Data excerpts:
********

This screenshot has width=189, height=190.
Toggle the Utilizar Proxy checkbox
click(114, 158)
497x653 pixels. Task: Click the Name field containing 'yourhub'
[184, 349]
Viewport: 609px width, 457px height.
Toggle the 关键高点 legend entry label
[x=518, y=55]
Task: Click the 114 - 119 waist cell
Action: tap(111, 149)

********

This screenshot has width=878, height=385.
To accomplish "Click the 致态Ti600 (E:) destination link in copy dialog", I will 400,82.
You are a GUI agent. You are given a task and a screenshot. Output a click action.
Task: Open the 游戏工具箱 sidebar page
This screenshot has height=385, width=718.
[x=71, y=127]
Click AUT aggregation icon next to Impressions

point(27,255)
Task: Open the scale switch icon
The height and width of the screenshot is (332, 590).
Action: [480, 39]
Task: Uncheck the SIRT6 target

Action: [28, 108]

********

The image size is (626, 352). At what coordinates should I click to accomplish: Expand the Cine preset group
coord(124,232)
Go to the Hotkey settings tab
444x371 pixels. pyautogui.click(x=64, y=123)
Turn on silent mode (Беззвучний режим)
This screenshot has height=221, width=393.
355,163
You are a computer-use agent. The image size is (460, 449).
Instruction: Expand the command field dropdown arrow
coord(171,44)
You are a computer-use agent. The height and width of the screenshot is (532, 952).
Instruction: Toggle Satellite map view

********

Problem to work on: Report the number of lines above that contain the word "computer", and only that number.

Solution: 2